Newbee...As usual this thread has strayed far from its original intent. I did identify my favorite, the 5th, as per the question of the thread. What stirred up all the talk was my suggestion that the others are not up to their godlike reputations, and I suggested Mozart as an equally good (sometimes better) composer. Of course that judgment is subjective, but I am not alone in my view.
As to the specific features that bother me, I referred to a "pompous" character, and I have in mind particularly the choral movement of the 9th. (Some other parts of his symphonies are beautiful). Also I expressed the more specific comment the choral movement begins well but lacks a satisfactory development. It was certainly innovative of Beethoven to introduce a chorus, but just imagine what Mozart would have done with it!

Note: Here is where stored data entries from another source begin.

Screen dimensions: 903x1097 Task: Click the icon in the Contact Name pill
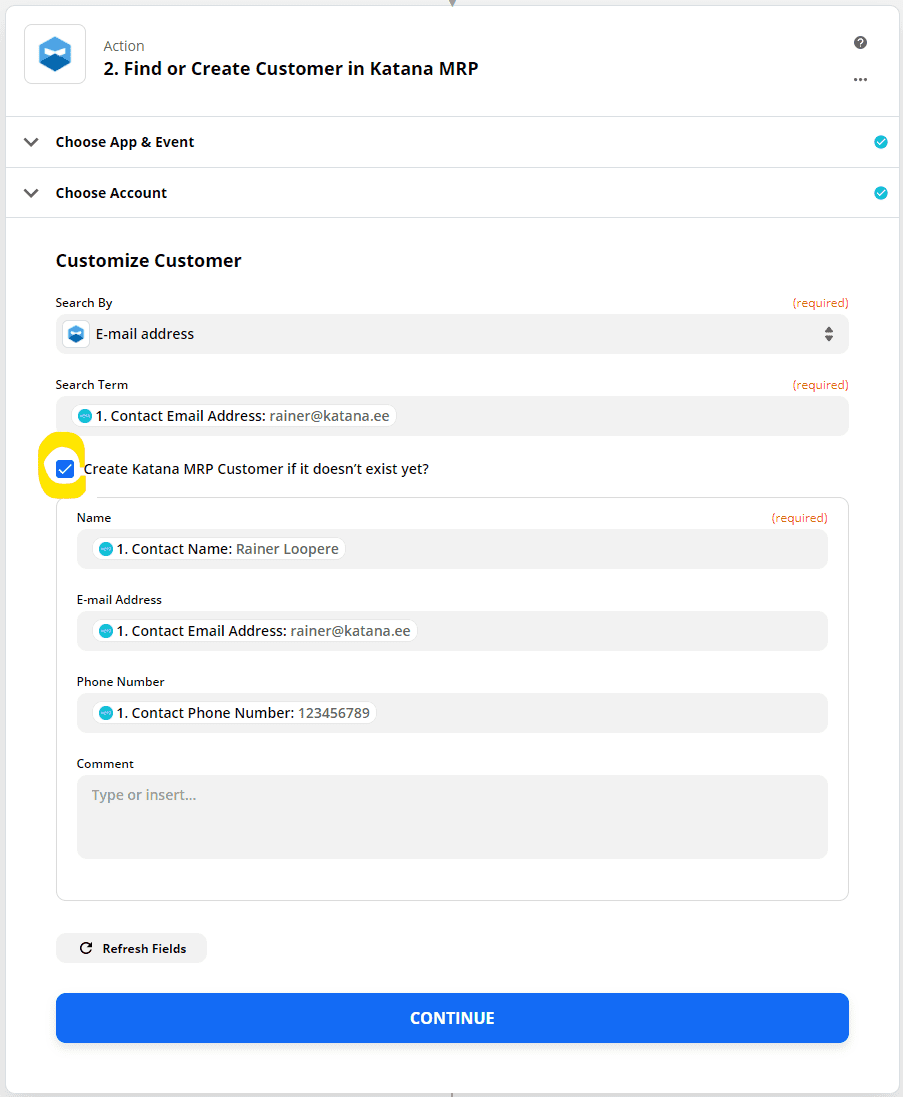[x=106, y=549]
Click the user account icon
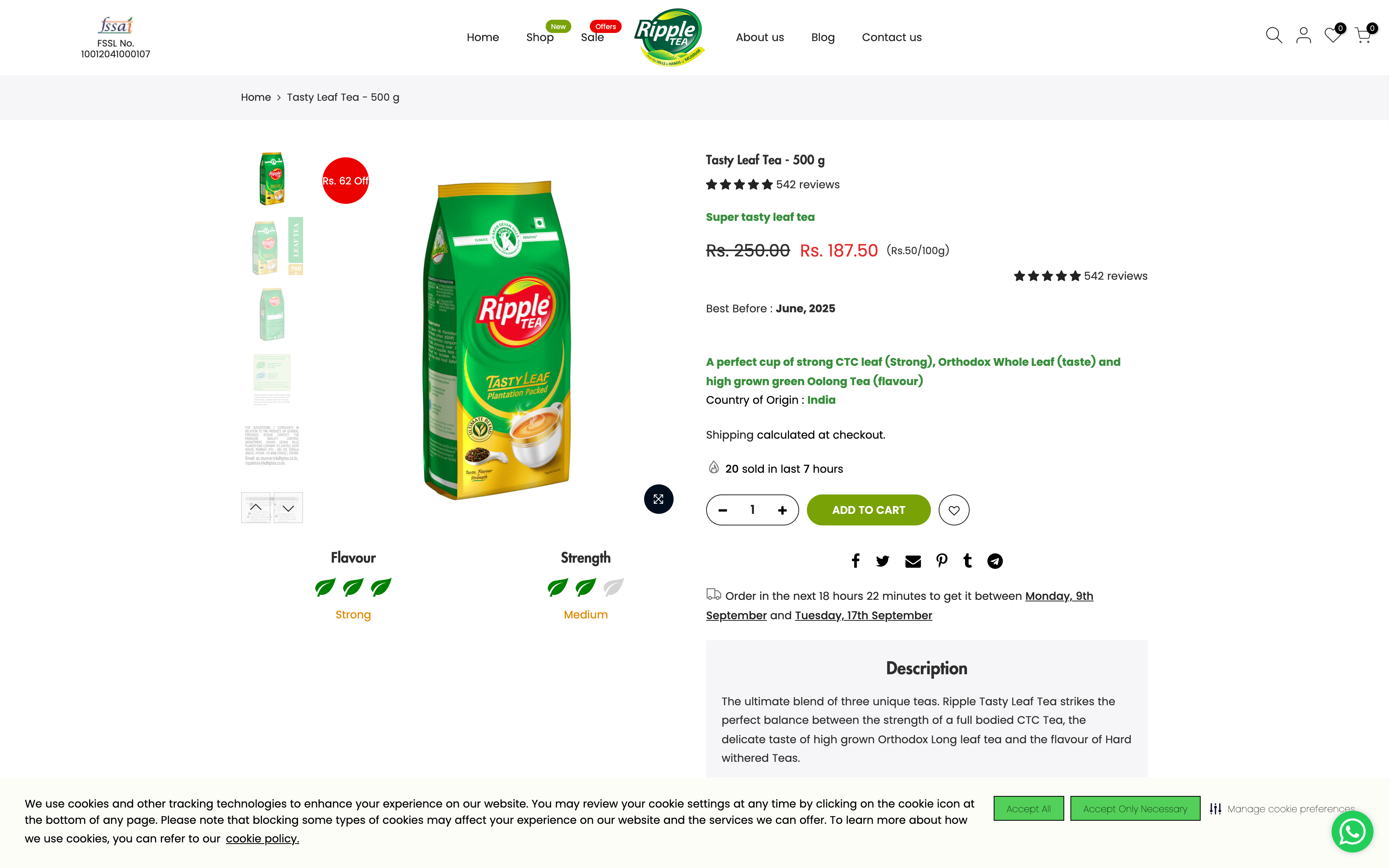Viewport: 1389px width, 868px height. (x=1303, y=36)
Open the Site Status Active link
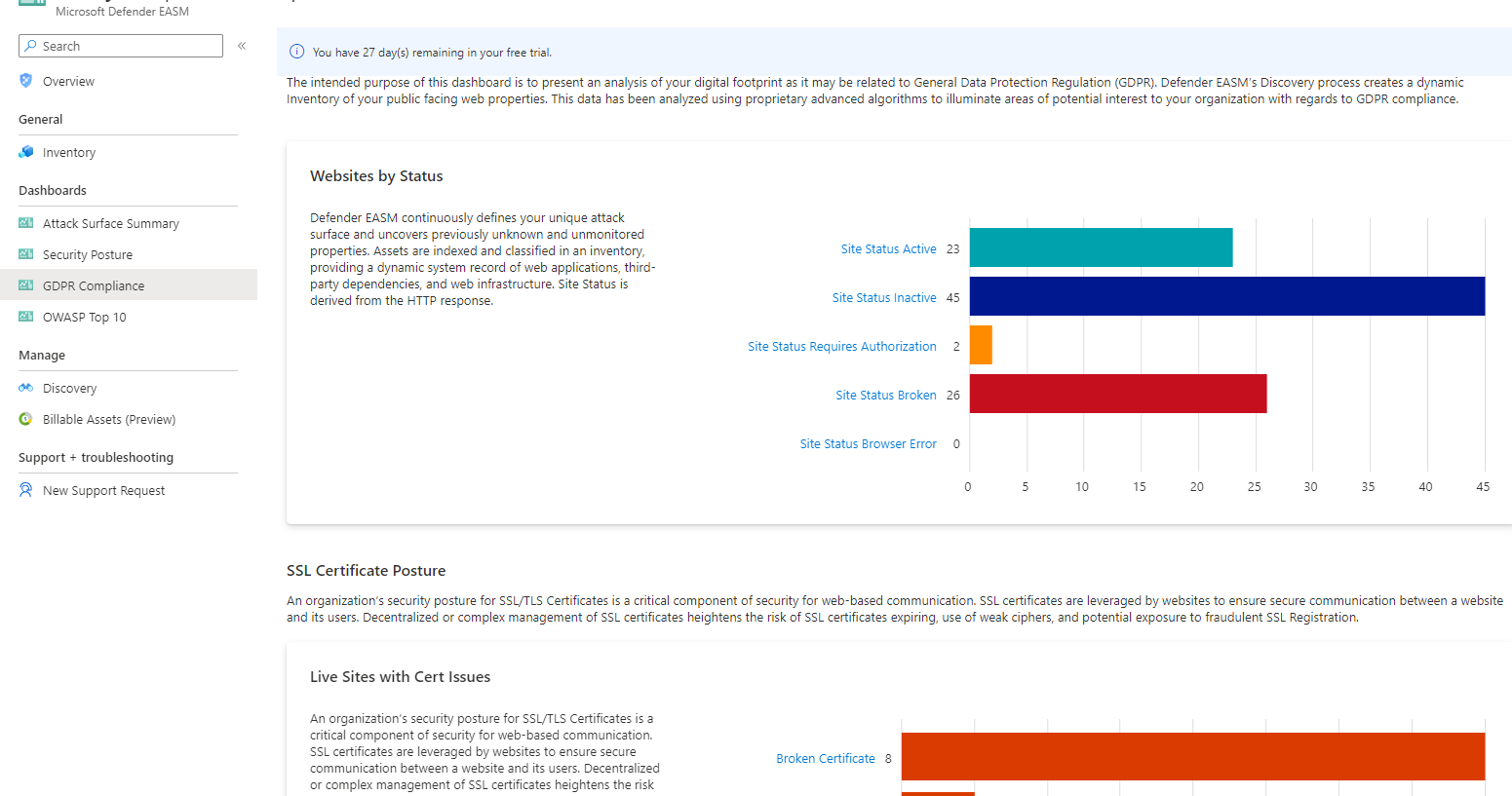1512x796 pixels. point(888,249)
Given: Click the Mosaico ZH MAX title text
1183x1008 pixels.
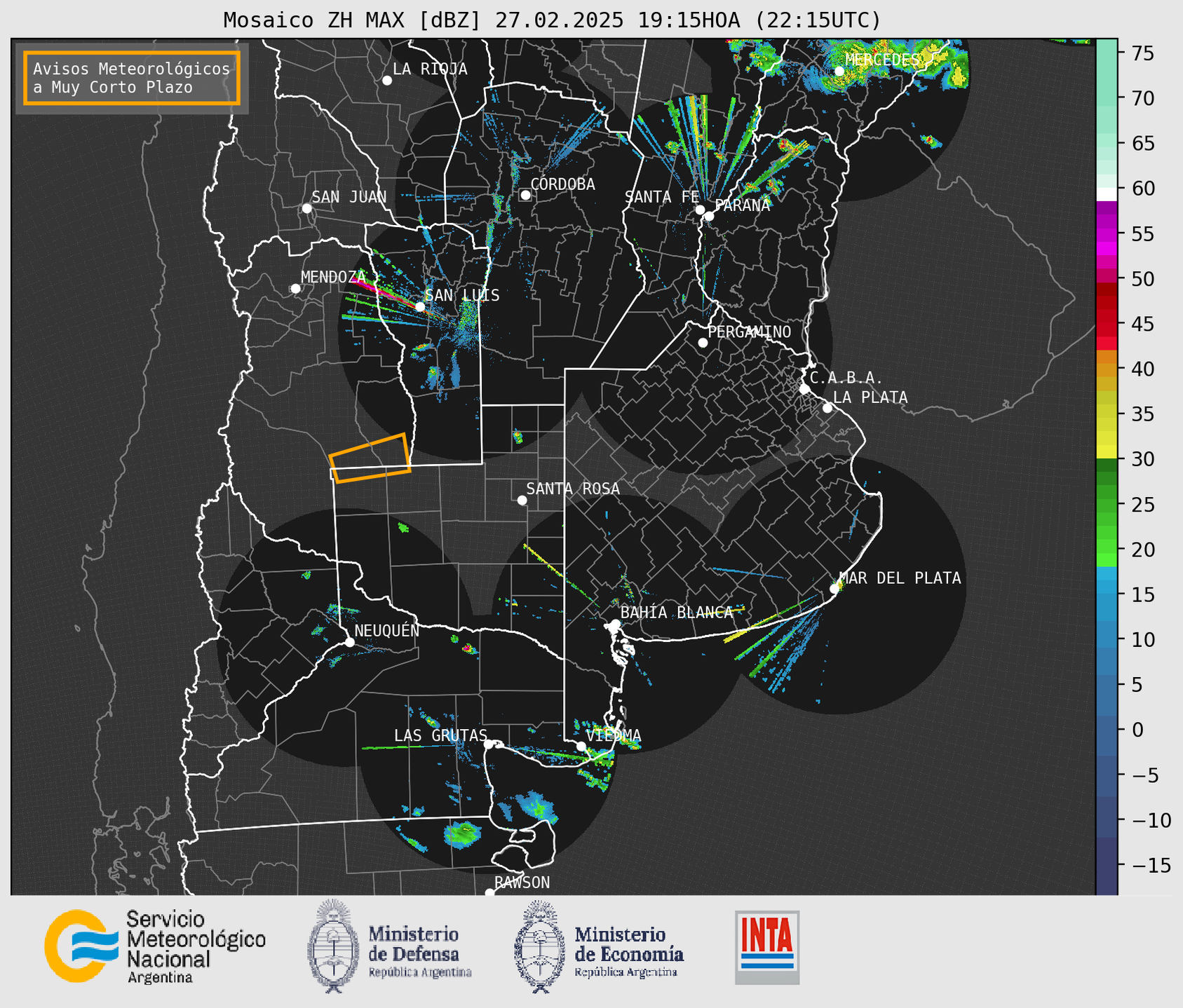Looking at the screenshot, I should 551,20.
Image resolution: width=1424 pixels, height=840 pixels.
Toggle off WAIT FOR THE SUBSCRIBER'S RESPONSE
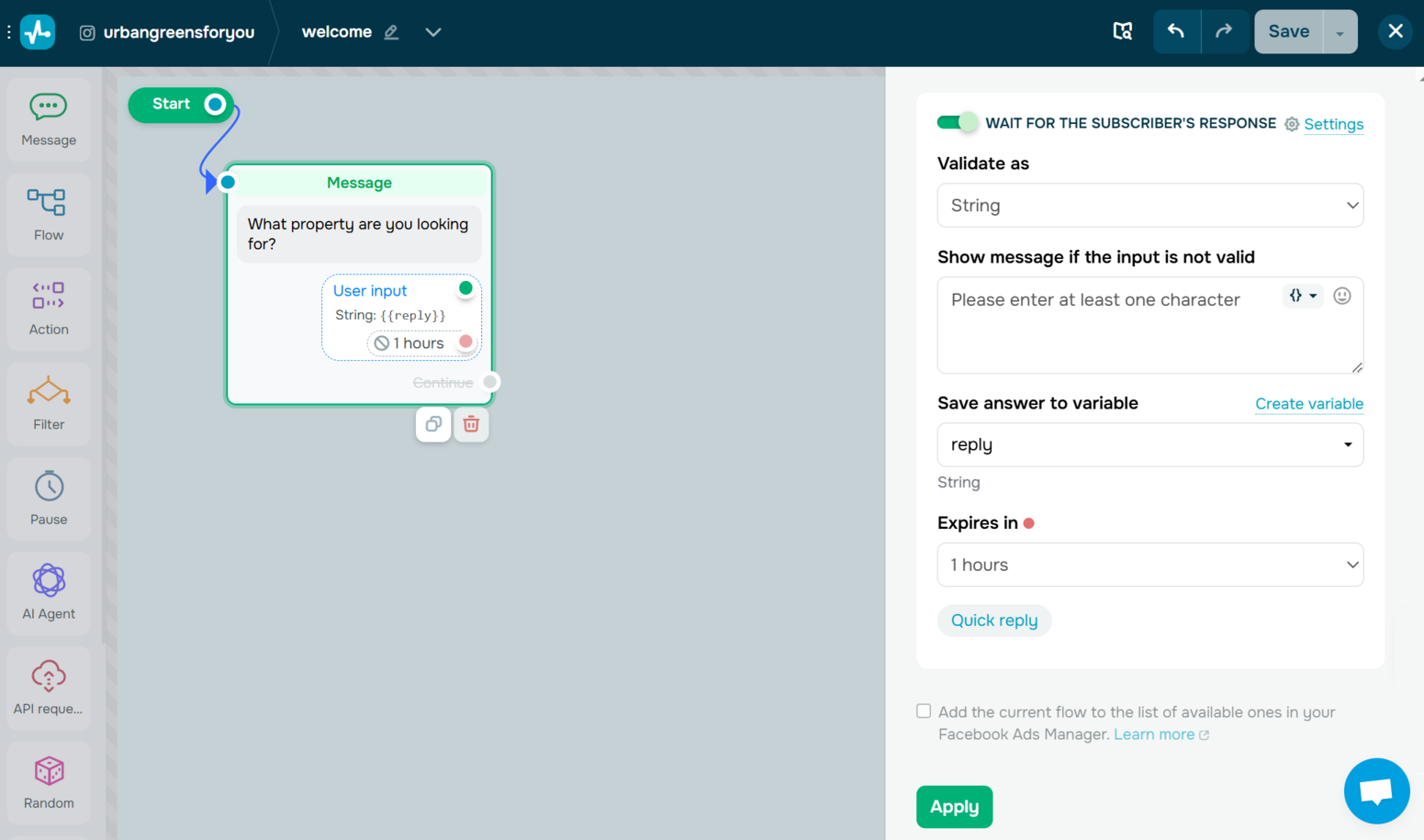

Tubegroover, I think all it comes to personal taste. I perfer Mozart's 35/36th over Jupitor. To me, 35 and 36 are more "Mozart". More nature sounding as Mozart's style. If I overplay Jupitor, maybe I will remember more melody. But the music never push me strongly enough to overplay it (I may have 3 different Jupitor recordings). But even then, I will not put them over Beethoven, Mahler, Bramhs,... I am talking about symphony. I love Mozart's opera too. But we are talking about symphony, aren't we?
Eldartford, Beethoven's Symphonies overrated?!! LOL...it's like if you told a jazz expert/lover Kind of Blue is overrated. haha
Kkursula, you said "Beethoven was great, but was depressed most of his life for not "being" Mozart"...quite interesting YOUR theory, I have never seen this in any of Beethoven's biographies I've read.
3rd symphony (1st,2nd and 4th movements), 5th symphony (1st and 4th movements), 6th symphony (1st, 2nd and 5th movements), 7th symphony (the whole symphony), 8th symphony (the whole symphony) and 9th symphony (the whole symphony!!!). What can I say...AMAZING MUSIC!